Please copy every line of the material exactly.

> _Given data_
* * *
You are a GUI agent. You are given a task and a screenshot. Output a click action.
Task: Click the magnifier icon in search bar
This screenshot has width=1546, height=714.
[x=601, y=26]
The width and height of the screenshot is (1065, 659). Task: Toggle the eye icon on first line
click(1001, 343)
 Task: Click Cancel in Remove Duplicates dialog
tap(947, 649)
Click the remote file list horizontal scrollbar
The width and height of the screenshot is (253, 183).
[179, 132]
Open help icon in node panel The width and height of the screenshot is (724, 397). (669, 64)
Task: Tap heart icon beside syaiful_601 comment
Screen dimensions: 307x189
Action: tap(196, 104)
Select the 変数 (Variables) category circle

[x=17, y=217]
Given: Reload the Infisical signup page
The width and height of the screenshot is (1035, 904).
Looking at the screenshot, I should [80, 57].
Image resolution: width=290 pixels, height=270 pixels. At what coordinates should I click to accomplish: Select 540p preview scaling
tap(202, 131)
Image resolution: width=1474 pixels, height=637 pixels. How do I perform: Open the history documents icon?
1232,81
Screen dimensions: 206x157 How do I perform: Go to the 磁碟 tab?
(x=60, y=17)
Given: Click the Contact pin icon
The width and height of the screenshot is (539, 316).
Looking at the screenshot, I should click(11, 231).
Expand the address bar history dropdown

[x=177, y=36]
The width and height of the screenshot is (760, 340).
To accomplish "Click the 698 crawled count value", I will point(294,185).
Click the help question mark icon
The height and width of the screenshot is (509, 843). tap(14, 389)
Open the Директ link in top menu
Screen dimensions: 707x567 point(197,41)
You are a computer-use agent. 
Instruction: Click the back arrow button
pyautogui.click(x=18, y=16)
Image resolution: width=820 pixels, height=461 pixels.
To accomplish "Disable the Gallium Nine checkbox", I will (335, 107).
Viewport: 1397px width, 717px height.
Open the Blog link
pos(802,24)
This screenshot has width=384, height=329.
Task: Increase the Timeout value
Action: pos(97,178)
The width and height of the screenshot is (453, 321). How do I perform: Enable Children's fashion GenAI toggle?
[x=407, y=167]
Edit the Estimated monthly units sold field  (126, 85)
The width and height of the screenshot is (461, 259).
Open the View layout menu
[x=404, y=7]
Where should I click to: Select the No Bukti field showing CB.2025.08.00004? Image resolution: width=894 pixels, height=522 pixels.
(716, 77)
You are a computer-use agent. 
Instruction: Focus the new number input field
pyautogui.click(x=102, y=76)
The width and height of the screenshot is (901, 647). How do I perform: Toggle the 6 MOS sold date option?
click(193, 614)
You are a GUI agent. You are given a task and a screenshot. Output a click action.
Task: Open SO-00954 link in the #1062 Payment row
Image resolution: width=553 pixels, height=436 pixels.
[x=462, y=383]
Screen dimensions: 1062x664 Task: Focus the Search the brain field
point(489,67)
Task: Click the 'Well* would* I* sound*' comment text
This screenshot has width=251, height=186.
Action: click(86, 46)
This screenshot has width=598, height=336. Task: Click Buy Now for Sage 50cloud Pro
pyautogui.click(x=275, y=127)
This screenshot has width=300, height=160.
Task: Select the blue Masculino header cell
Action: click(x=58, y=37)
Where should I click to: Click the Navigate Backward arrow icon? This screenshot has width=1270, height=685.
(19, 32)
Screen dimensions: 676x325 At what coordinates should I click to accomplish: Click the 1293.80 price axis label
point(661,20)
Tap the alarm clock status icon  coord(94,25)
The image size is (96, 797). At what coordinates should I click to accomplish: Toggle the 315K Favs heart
* * *
> _Reply to the task_
You are a GUI agent. You are given a task and a screenshot. Output a click action.
Task: Click the magnifier icon in search bar
This screenshot has width=1546, height=714.
[x=601, y=26]
The width and height of the screenshot is (1065, 659). Task: Toggle the eye icon on first line
click(1001, 343)
 Task: Click Cancel in Remove Duplicates dialog
tap(947, 649)
Click the remote file list horizontal scrollbar
The width and height of the screenshot is (253, 183).
[179, 132]
Open help icon in node panel The width and height of the screenshot is (724, 397). (669, 64)
Task: Tap heart icon beside syaiful_601 comment
Screen dimensions: 307x189
Action: tap(196, 104)
Select the 変数 (Variables) category circle

[x=17, y=217]
Given: Reload the Infisical signup page
The width and height of the screenshot is (1035, 904).
Looking at the screenshot, I should [80, 57].
Image resolution: width=290 pixels, height=270 pixels. At what coordinates should I click to accomplish: Select 540p preview scaling
tap(202, 131)
Image resolution: width=1474 pixels, height=637 pixels. How do I perform: Open the history documents icon?
1232,81
Screen dimensions: 206x157 How do I perform: Go to the 磁碟 tab?
(x=60, y=17)
Given: Click the Contact pin icon
The width and height of the screenshot is (539, 316).
Looking at the screenshot, I should click(11, 231).
Expand the address bar history dropdown

[x=177, y=36]
The width and height of the screenshot is (760, 340).
To accomplish "Click the 698 crawled count value", I will point(294,185).
Click the help question mark icon
The height and width of the screenshot is (509, 843). tap(14, 389)
Open the Директ link in top menu
Screen dimensions: 707x567 point(197,41)
You are a computer-use agent. 
Instruction: Click the back arrow button
pyautogui.click(x=18, y=16)
Image resolution: width=820 pixels, height=461 pixels.
To accomplish "Disable the Gallium Nine checkbox", I will (335, 107).
Viewport: 1397px width, 717px height.
Open the Blog link
pos(802,24)
This screenshot has width=384, height=329.
Task: Increase the Timeout value
Action: pos(97,178)
The width and height of the screenshot is (453, 321). How do I perform: Enable Children's fashion GenAI toggle?
[x=407, y=167]
Edit the Estimated monthly units sold field  (126, 85)
The width and height of the screenshot is (461, 259).
Open the View layout menu
[x=404, y=7]
Where should I click to: Select the No Bukti field showing CB.2025.08.00004? Image resolution: width=894 pixels, height=522 pixels.
(716, 77)
You are a computer-use agent. 
Instruction: Focus the new number input field
pyautogui.click(x=102, y=76)
The width and height of the screenshot is (901, 647). How do I perform: Toggle the 6 MOS sold date option?
click(193, 614)
You are a GUI agent. You are given a task and a screenshot. Output a click action.
Task: Open SO-00954 link in the #1062 Payment row
Image resolution: width=553 pixels, height=436 pixels.
[x=462, y=383]
Screen dimensions: 1062x664 Task: Focus the Search the brain field
point(489,67)
Task: Click the 'Well* would* I* sound*' comment text
This screenshot has width=251, height=186.
Action: click(86, 46)
This screenshot has width=598, height=336. Task: Click Buy Now for Sage 50cloud Pro
pyautogui.click(x=275, y=127)
This screenshot has width=300, height=160.
Task: Select the blue Masculino header cell
Action: click(x=58, y=37)
Where should I click to: Click the Navigate Backward arrow icon? This screenshot has width=1270, height=685.
(19, 32)
Screen dimensions: 676x325 At what coordinates should I click to accomplish: Click the 1293.80 price axis label
point(661,20)
Tap the alarm clock status icon  coord(94,25)
The image size is (96, 797). At what coordinates should I click to accomplish: Toggle the 315K Favs heart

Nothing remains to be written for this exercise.